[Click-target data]
###

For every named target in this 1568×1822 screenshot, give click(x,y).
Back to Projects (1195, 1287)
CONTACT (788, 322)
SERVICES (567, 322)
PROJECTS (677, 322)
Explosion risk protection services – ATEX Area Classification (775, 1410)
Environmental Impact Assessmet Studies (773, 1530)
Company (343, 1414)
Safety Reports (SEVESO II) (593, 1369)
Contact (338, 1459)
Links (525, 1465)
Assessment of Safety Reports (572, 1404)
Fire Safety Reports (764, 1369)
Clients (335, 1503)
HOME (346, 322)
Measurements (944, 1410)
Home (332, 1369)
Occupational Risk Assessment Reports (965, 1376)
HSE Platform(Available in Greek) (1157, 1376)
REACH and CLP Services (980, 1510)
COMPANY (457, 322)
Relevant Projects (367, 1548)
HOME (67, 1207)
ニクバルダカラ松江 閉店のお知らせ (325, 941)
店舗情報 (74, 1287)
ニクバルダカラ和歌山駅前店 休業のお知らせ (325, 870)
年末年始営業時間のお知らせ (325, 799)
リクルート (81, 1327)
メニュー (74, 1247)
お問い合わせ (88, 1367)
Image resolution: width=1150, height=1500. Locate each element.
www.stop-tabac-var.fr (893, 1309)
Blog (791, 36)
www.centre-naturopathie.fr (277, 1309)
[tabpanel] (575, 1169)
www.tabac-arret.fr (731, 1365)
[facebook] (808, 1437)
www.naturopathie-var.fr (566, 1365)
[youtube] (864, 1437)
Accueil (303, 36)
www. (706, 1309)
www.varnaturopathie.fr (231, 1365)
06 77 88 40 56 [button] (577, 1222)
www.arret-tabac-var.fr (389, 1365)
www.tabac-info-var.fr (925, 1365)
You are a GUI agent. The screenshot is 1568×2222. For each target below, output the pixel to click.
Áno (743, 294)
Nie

###

■ **Task**
Could you rescale the stretch of material from its start through the line containing "www. (706, 1309)", giving every line again with the requests included? Multiply each answer coordinate by 1.05 and round to whole numbers with halves up, leaving the numbers in the requests unchanged.

■ **Task answer**
For every named target in this 1568×1822 screenshot, give click(x,y).
Back to Projects (1255, 1351)
CONTACT (827, 338)
SERVICES (595, 338)
PROJECTS (711, 338)
Explosion risk protection services – ATEX Area Classification (814, 1481)
Environmental Impact Assessmet Studies (812, 1607)
Company (360, 1485)
Safety Reports (SEVESO II) (623, 1437)
Contact (355, 1532)
Links (551, 1538)
Assessment of Safety Reports (601, 1474)
Fire Safety Reports (802, 1437)
Clients (352, 1578)
HOME (363, 338)
Measurements (991, 1481)
Home (349, 1437)
Occupational Risk Assessment Reports (1013, 1445)
HSE Platform(Available in Greek) (1215, 1445)
REACH and CLP Services (1029, 1586)
COMPANY (480, 338)
Relevant Projects (385, 1625)
HOME (70, 1267)
ニクバルダカラ松江 閉店のお知らせ (341, 988)
店舗情報 (78, 1351)
ニクバルダカラ和歌山駅前店 休業のお知らせ (341, 914)
年末年始営業時間のお知らせ (341, 839)
リクルート (85, 1393)
メニュー (78, 1309)
お問い合わせ (92, 1435)
Image resolution: width=1150, height=1500. Locate each element.
www.stop-tabac-var.fr (938, 1374)
Blog (831, 38)
www.centre-naturopathie.fr (291, 1374)
[tabpanel] (604, 1227)
www.tabac-arret.fr (768, 1433)
[facebook] (848, 1509)
www.naturopathie-var.fr (594, 1433)
[youtube] (907, 1509)
Accueil (318, 38)
www. (741, 1374)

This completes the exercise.